Развитие прикладных методов социального управления в постреволюционный и послевоенный периоды было продиктовано одним и тем же обстоятельством — общественной потребностью и необходимостью совершенствовать социалистическое хозяйство. Экономический потенциал, подорванный войной (в одном случае гражданской, в другом — второй мировой), восстанавливался одновременно с решением социально-экономических и психологических проблем труда на предприятии: это прежде всего формирование профессионально-квалификационной структуры персонала, укрепление трудовой дисциплины, повышение производительности труда, рационализация производства и управления.
Как в 20-е, так и в 60-е гг. пристальное внимание к человеческому фактору увеличивалось на общей волне гуманизации общества (в первом случае это было связано с утверждением нэпа, а во втором — с разоблачением культа личности и хрущевской программой оздоровления общества), изменения общественного сознания и менталитета. Таким образом, изучение человеческого фактора на производстве, — а его можно считать основным предметом социологии труда и социологии управления, — представляет собой вторичное явление. Ему предшествовало оздоровление атмосферы в обществе, его гуманизация. Обратной зависимости исторические материалы не подтверждают.
Как только программа гуманизации общества по тем или иным причинам сворачивалась, как только изменялась линия партии, сразу ухудшалась ситуация в социологии управления: либо деятельность ученых полностью сворачивали (разгром науки в 30-е гг.), либо ее ограничивали множеством идеологических табу, что вело к снижению качества результатов (рост идеологических запретов в 70-е гг.).
Сравнивая разные исторические периоды, можно заключить, что география распространения социально-психологических служб на предприятиях в 20—30-е и в 70—80-е гг. была различной.
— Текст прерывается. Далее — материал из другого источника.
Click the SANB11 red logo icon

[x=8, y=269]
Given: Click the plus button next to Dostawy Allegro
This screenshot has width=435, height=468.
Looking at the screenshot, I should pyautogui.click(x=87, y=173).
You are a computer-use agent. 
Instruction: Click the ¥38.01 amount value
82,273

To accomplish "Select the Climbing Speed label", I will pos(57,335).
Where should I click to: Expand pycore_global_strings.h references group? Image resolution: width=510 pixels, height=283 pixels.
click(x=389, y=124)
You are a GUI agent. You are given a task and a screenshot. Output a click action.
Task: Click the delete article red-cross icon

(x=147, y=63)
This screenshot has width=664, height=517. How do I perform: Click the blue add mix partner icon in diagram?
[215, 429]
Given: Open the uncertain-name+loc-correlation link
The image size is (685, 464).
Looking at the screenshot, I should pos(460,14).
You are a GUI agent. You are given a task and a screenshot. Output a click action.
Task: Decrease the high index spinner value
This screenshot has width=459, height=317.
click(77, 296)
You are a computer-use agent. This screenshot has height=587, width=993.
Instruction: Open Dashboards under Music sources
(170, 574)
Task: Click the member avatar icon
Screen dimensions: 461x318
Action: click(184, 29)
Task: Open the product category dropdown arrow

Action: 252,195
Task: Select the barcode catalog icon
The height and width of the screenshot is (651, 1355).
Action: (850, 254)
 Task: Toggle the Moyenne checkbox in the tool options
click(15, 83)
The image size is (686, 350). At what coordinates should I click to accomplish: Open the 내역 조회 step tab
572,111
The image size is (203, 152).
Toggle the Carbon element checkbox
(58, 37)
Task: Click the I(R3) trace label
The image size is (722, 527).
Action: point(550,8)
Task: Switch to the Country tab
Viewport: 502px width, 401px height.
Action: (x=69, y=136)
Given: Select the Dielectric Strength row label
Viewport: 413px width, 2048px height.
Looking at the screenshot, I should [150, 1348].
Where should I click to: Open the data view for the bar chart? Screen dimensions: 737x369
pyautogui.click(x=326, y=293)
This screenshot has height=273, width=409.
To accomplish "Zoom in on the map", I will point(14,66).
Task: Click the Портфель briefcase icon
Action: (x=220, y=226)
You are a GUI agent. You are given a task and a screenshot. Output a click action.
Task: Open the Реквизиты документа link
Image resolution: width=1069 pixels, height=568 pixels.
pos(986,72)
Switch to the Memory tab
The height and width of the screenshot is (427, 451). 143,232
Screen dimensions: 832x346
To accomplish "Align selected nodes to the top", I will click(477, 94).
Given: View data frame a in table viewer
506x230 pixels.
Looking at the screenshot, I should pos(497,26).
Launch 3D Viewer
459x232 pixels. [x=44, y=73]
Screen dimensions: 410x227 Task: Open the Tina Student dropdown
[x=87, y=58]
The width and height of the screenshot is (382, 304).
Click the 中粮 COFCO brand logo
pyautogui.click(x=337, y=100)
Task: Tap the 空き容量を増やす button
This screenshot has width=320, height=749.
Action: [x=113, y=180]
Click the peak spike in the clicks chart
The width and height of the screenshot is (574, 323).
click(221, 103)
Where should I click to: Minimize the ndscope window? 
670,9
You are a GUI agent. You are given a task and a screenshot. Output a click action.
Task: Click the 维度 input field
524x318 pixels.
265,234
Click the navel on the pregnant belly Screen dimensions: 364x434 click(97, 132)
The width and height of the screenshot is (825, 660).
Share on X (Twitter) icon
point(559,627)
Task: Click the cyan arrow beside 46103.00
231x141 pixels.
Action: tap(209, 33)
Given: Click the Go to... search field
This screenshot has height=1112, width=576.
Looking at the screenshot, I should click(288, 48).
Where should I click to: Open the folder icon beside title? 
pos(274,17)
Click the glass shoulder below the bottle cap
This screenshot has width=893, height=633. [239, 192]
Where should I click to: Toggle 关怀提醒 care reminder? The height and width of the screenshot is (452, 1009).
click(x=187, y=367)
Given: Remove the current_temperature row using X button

Например, в Тирасполе, Перми, Днепропетровске в послевоенный период сформировались мощные центры
заводской социологии, получившие известность по всей стране. Однако 50 лет до этого в указанных центрах не было практически ни одной социологе -психологической лаборатории. Напротив, в 20—30-е гг. Горький располагал крупными научными центрами, проводившими прикладные социологические исследования, а в 80-е гг. он ничем особенным не выделялся. Зато в послевоенный период Горький превратился в один из крупных центров развития академической социологии труда. И сегодня, уже в XXI в. здесь трудится плеяда выдающихся академических социологов. Дважды (в середине 60-х и середине 70-х гг.) в Горьком проводились всесоюзные исследования научно-технического прогресса (под руководством Г.В. Осипова), ставшие крупным достижением отечественной социологии. Кроме того, Горький являлся одним из центров зарождения в начале 60-х гг. социального планирования — там был создан первый в стране социальный паспорт предприятия (под руководством известного социолога профессора С.Ф. Фролова), который впоследствии стал важным инструментом заводских социологов. Однако при заводах Горького крупных лабораторий не функционировало.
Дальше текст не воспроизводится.